EXERCISE MATERIALS:
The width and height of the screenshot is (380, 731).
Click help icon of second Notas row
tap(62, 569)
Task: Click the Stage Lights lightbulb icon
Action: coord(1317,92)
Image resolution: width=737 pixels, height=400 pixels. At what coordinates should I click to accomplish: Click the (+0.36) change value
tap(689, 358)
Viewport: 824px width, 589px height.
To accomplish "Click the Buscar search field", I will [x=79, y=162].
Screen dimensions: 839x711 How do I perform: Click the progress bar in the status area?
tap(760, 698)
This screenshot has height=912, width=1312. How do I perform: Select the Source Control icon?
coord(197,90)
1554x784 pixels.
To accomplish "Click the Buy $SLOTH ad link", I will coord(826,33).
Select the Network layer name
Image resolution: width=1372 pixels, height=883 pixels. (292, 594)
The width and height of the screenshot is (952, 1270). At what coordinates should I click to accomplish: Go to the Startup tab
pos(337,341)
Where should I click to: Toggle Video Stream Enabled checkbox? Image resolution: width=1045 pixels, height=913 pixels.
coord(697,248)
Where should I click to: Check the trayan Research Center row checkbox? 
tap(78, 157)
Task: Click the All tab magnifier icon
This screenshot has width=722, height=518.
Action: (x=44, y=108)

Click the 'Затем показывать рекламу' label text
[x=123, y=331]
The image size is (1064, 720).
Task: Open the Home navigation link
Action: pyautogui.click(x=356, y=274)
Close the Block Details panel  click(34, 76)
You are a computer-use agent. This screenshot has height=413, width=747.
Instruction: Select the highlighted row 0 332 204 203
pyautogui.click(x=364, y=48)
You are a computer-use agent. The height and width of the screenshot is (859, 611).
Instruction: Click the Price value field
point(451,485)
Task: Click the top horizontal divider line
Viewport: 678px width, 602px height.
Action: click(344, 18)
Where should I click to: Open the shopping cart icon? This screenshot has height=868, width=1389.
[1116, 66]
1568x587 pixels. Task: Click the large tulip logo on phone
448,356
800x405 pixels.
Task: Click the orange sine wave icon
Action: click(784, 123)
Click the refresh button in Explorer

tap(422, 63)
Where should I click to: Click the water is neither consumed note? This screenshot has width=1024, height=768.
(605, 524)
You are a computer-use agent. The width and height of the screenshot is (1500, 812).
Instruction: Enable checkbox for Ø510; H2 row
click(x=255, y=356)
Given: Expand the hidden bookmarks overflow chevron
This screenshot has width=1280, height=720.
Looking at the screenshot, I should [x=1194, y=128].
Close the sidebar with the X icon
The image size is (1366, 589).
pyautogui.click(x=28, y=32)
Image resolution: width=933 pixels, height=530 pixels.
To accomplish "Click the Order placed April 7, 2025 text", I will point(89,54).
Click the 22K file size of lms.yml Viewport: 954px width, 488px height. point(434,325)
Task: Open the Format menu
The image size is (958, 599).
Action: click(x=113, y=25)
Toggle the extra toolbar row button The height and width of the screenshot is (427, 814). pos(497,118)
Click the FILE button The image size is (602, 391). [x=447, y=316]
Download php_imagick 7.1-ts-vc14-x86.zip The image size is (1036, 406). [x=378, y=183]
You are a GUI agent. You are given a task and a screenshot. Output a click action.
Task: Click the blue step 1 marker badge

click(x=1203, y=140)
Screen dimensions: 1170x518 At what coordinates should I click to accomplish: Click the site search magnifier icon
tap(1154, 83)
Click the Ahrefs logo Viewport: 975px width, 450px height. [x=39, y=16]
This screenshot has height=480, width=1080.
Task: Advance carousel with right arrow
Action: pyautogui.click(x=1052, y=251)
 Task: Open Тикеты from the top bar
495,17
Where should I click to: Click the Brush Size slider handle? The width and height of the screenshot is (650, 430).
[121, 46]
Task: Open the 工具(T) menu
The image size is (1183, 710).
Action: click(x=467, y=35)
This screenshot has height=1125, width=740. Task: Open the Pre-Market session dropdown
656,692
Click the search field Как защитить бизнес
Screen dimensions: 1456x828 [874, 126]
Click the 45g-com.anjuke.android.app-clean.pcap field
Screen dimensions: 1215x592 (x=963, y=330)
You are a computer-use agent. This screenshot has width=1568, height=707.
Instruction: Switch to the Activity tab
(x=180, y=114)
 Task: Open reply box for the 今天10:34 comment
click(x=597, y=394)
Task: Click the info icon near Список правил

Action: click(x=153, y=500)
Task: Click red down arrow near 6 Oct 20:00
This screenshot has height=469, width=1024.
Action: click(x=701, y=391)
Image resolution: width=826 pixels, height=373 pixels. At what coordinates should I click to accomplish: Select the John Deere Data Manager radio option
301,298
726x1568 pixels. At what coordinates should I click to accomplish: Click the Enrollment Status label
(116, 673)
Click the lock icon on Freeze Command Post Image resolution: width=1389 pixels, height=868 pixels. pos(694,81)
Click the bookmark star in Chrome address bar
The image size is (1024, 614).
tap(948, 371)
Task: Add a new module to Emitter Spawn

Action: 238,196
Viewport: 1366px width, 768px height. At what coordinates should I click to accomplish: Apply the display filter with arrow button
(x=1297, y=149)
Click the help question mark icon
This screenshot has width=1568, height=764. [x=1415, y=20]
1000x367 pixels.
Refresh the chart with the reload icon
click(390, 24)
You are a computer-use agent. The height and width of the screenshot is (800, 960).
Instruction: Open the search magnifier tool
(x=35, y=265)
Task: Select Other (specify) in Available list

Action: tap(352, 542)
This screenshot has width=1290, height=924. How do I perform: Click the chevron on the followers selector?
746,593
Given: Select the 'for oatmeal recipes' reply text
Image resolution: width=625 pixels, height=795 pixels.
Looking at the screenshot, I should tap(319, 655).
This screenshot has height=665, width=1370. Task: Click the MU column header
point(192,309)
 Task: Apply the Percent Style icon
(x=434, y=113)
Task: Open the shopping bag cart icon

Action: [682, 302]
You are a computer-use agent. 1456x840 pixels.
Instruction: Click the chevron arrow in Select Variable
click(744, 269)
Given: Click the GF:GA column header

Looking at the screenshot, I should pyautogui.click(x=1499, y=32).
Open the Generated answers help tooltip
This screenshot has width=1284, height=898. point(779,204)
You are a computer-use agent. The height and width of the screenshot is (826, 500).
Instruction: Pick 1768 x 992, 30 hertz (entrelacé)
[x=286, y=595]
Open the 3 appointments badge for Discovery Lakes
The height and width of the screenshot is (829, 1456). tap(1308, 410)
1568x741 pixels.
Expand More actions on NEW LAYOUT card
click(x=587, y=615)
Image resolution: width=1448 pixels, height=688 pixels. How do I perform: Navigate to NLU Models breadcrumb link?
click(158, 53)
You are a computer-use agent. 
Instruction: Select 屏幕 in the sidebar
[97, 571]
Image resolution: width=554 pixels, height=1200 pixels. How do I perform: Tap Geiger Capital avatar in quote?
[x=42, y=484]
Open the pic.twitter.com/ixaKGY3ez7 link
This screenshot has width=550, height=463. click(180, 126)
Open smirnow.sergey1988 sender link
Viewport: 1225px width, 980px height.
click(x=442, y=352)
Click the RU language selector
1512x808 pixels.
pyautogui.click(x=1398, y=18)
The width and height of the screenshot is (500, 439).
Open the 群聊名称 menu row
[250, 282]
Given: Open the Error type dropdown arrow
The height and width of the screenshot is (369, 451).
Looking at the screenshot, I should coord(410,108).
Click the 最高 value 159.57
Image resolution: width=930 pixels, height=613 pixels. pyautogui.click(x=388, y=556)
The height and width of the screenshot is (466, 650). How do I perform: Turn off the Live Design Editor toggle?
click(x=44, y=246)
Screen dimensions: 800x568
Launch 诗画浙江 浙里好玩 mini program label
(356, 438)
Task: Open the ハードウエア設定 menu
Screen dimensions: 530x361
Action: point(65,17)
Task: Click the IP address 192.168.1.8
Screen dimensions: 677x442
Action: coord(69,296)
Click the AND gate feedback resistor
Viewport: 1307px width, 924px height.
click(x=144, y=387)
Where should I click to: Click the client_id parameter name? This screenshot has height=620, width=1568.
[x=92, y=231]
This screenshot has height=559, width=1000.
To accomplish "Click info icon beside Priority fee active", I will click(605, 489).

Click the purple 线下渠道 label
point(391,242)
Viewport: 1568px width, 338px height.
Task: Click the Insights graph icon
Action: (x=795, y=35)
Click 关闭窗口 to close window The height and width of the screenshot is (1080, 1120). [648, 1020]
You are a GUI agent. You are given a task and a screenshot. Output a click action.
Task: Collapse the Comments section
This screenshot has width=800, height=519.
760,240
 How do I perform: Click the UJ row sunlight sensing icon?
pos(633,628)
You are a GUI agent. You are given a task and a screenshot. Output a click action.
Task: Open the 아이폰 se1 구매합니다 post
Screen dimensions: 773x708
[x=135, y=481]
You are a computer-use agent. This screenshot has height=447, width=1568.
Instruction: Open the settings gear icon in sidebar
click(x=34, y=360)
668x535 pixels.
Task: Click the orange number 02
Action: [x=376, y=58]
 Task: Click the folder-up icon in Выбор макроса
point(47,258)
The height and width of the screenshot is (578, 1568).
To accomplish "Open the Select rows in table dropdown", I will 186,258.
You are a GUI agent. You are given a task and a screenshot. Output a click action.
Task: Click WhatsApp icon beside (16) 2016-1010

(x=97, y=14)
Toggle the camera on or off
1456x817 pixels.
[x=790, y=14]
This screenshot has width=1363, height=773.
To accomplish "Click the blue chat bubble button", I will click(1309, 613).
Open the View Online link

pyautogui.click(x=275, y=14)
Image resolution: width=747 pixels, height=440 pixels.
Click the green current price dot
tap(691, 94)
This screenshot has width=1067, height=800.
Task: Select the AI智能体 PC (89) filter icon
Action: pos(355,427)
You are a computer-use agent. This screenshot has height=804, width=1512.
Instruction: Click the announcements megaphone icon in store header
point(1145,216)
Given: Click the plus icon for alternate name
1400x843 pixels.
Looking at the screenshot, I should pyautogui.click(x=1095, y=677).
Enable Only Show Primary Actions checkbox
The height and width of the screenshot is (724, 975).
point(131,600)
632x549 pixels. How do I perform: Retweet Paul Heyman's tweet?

EXERCISE OBJECTIVE:
Please reproduce, exactly as they appear above, the lines from the line containing "Image resolution: width=826" up to and including the line containing "1000x367 pixels.".

OUTPUT BELOW:
Image resolution: width=826 pixels, height=373 pixels. At what coordinates should I click to accomplish: Select the John Deere Data Manager radio option
301,298
726x1568 pixels. At what coordinates should I click to accomplish: Click the Enrollment Status label
(116, 673)
Click the lock icon on Freeze Command Post Image resolution: width=1389 pixels, height=868 pixels. pos(694,81)
Click the bookmark star in Chrome address bar
The image size is (1024, 614).
tap(948, 371)
Task: Add a new module to Emitter Spawn

Action: 238,196
Viewport: 1366px width, 768px height. At what coordinates should I click to accomplish: Apply the display filter with arrow button
(x=1297, y=149)
Click the help question mark icon
This screenshot has width=1568, height=764. [x=1415, y=20]
1000x367 pixels.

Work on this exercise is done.